#### Text excerpt ####
Security researchers have warned that millions of smartcards used by banks in credit and debit cards are vulnerable a cryptographic attack called Roca.

Last week, researchers confirmed that RSA cryptographic keys for devices such as smart cards, security tokens and devices using hardware developed by Infineon Technologies are vulnerable to attack.

Now it’s been revealed that many Gemalto smartcards are capable of being cloned by skilled cyber criminals, enabling them to bypass security protections, such as data encryption and two-factor authentication.

Cyber crooks are able to access the private part of these keys by tapping into the public counterpart, and this process can be conducted within just a few minutes.

German chipmaker Infineon sells its products to third-party hardware companies, and Gemalto’s range of IDPrime.Net smartcards have been affected. Launched in 2004, millions of the cards have been shipped worldwide.

Gemalto confirmed the news in a statement to Computing. The company tried to downplay the problem, saying it’s already working on a solution to keep the attack under control.

“There has been a recent disclosure of a potential security vulnerability affecting the Infineon software cryptographic library also known as ROCA (CVE-2017-15361,” told Computing

“The alleged issue is linked to the RSA on-board key generation function being part of a library optionally bundled with the chip by this silicon manufacturer. Infineon have stated that the chip hardware itself is not affected.

“As Gemalto sources certain products from Infineon, we have assessed our entire product portfolio to identify those which are based on the affected software.”
#### Entries provided ####
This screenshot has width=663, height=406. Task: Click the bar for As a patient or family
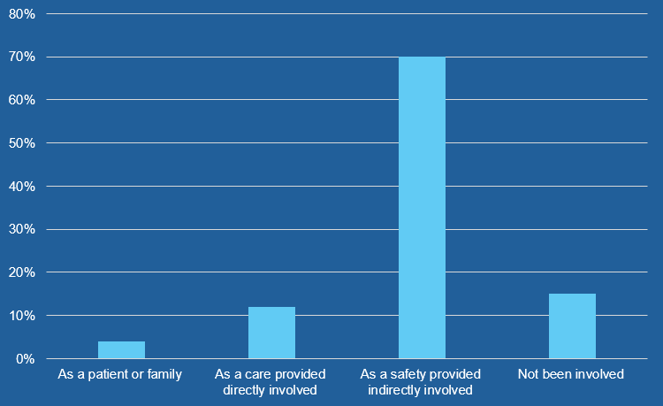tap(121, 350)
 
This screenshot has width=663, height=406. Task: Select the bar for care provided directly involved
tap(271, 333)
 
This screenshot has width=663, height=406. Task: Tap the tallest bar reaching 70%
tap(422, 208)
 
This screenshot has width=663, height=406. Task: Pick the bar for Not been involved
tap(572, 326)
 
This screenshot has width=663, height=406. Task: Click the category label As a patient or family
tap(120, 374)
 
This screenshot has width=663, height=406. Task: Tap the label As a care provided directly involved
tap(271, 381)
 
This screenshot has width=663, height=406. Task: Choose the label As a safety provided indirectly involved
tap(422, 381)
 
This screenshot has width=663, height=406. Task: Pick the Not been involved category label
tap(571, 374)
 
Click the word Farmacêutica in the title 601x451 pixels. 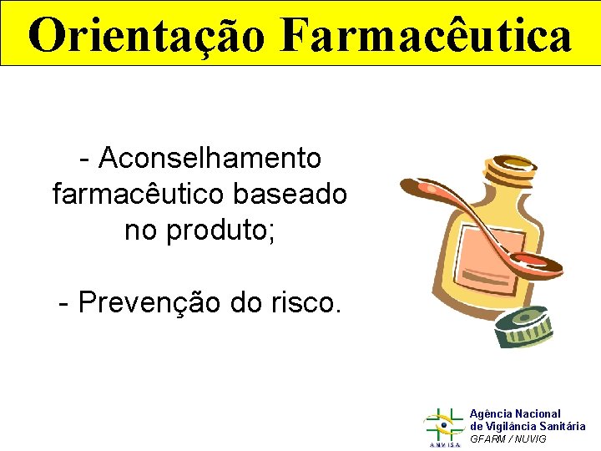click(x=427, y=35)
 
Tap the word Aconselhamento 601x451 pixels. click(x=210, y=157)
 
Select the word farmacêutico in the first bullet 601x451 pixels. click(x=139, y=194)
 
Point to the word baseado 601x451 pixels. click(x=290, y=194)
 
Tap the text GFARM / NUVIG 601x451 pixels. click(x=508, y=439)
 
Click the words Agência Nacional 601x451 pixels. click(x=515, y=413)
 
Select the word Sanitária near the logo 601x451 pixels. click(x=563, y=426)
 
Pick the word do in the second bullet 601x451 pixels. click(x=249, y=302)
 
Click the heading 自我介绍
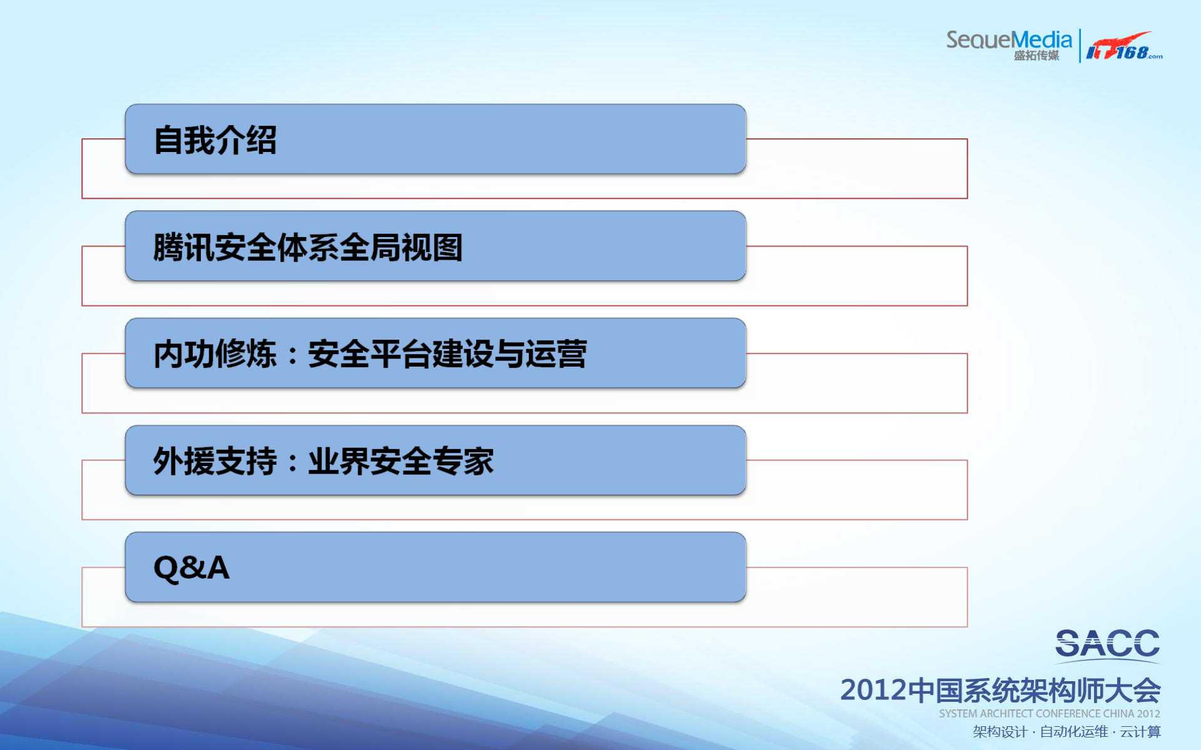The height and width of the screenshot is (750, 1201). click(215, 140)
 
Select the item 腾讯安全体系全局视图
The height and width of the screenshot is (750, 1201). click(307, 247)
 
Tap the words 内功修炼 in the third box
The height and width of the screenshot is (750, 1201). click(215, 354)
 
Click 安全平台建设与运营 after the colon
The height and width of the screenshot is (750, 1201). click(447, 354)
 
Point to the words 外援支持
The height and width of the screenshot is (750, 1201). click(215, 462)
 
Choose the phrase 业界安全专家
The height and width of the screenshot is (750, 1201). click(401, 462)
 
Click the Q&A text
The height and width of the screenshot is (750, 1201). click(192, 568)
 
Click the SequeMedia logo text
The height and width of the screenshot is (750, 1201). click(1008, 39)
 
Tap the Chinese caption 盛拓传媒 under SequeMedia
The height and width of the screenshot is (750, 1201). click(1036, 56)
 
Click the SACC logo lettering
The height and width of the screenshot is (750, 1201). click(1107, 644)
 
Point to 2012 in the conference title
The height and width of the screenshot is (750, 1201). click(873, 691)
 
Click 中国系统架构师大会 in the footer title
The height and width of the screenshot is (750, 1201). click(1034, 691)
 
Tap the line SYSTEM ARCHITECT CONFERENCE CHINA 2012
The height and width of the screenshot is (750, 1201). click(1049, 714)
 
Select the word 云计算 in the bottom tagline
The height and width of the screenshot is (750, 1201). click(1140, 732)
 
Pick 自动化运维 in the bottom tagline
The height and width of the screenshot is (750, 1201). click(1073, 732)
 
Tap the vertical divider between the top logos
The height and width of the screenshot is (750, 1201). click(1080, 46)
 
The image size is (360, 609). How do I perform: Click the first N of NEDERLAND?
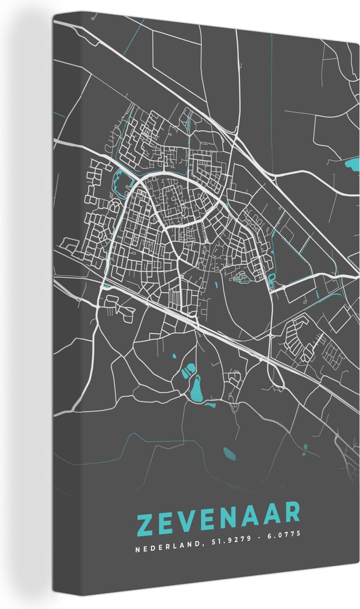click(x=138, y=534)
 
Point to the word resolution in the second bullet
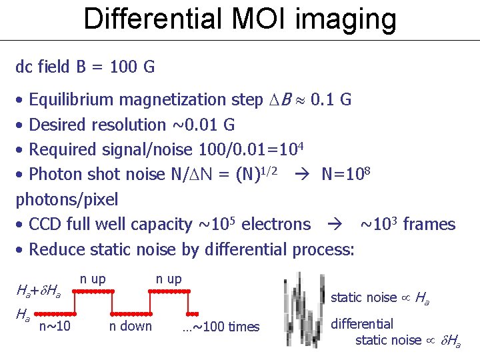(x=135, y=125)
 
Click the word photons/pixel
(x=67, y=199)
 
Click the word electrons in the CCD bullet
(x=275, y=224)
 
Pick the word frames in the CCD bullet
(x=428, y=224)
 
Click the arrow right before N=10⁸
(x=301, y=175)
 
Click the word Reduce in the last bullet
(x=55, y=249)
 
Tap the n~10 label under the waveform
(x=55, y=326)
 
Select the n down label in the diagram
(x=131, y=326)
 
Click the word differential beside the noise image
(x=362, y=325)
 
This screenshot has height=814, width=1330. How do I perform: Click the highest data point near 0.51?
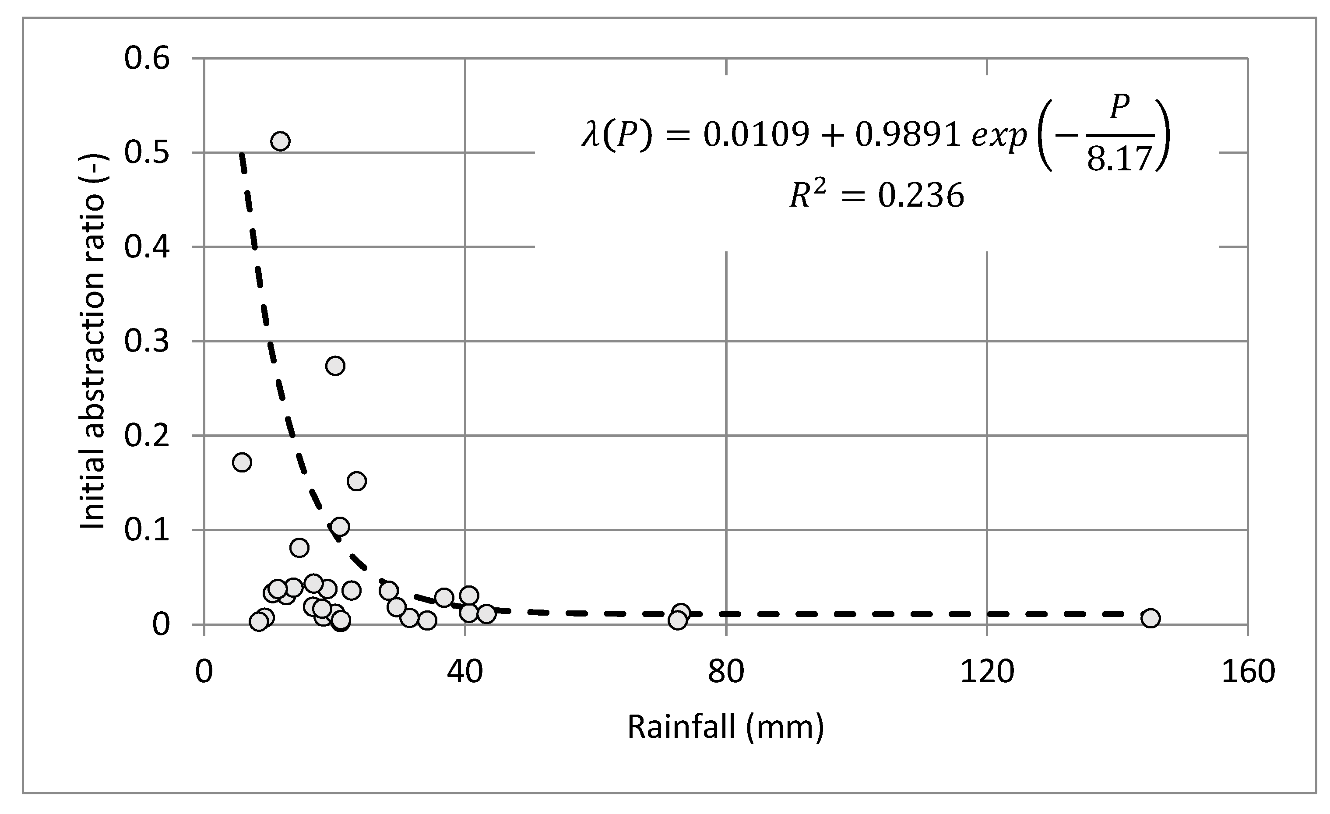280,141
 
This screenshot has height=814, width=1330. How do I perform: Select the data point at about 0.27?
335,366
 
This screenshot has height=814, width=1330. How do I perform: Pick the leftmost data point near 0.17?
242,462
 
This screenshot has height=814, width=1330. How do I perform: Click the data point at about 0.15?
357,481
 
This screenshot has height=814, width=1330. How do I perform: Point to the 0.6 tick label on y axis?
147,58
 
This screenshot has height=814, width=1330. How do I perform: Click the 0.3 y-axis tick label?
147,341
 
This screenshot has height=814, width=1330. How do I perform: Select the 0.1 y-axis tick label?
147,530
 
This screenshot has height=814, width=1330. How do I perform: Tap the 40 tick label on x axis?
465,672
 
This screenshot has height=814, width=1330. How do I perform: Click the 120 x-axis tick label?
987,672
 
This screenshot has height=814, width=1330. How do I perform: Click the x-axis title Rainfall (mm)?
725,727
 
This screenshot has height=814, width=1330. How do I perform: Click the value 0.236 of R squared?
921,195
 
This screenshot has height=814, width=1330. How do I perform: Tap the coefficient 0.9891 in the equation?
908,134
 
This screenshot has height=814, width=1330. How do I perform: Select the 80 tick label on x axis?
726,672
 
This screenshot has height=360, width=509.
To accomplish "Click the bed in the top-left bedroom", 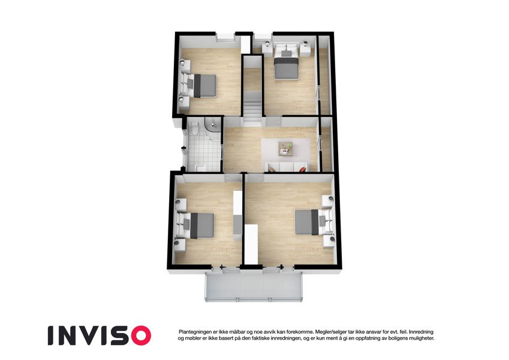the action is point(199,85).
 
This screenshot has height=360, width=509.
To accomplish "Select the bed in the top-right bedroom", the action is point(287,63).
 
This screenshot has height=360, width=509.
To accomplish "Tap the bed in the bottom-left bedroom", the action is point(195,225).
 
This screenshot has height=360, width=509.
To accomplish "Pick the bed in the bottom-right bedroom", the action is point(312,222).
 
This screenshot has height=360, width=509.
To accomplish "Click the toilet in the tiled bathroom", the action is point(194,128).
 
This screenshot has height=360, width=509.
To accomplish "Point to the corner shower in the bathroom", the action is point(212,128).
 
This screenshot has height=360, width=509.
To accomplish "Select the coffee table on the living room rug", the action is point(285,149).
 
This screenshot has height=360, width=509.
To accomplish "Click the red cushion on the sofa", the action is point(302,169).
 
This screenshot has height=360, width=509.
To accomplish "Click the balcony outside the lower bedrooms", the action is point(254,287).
####
**Your tasks:**
1. According to the smartcard security article, in what year were Gemalto's IDPrime.Net smartcards launched?
2. Please edit the smartcard security article between "Last week, researchers" and "and two-factor authentication.", inclusive, so that "cloned" is replaced with "copied".
3. Pick up the smartcard security article after its final sentence and continue writing it.
These entries have no connection to the smartcard security article.

**Results by task:**
1. 2004

2.
Last week, researchers confirmed that RSA cryptographic keys for devices such as smart cards, security tokens and devices using hardware developed by Infineon Technologies are vulnerable to attack.

Now it’s been revealed that many Gemalto smartcards are capable of being copied by skilled cyber criminals, enabling them to bypass security protections, such as data encryption and two-factor authentication.

3.
The company said the attack only affects a “limited” number of products, including IDPrime.Net smartcards. “It is standard practice that Gemalto’s products use our in-house cryptographic libraries, developed by our internal RD teams and experts in cryptography.

“In the vast majority of cases, the crypto libraries developed by the chip manufacturer are not included in our products. We can confirm that products containing Gemalto’s crypto libraries are immune to the attack.”

An academic study that details the research, entitled The Return of Coppersmith’s Attack: Practical Factorization of Widely Used RSA Moduli, will be published on 2 November.

Dan Cvrcek, one of the ROCA researchers, said:  “We have reasonable grounds to believe that all Gemalto IDPrime .NET smart cards generate weak RSA keys vulnerable to the recently published ROCA vulnerability (CVE-2017-15361, VU#307015).

“Gemalto stopped selling these cards in September 2017, but there are large numbers of cards still in use in corporate environments. Their primary use is in enterprise PKI systems for secure email, VPN access, and so on.

“The ROCA vulnerability does not seem to affect Gemalto IDPrime MD cards. We have also NO reason to suspect the ROCA vulnerability to affect Protiva PIV smart cards, although we couldn’t test any of these.

“We have collected a number of reports of weak keys generated by cards manufactured between 2008 and 2017 over this week. All reports so far confirm RSA keys affected by the ROCA vulnerability.”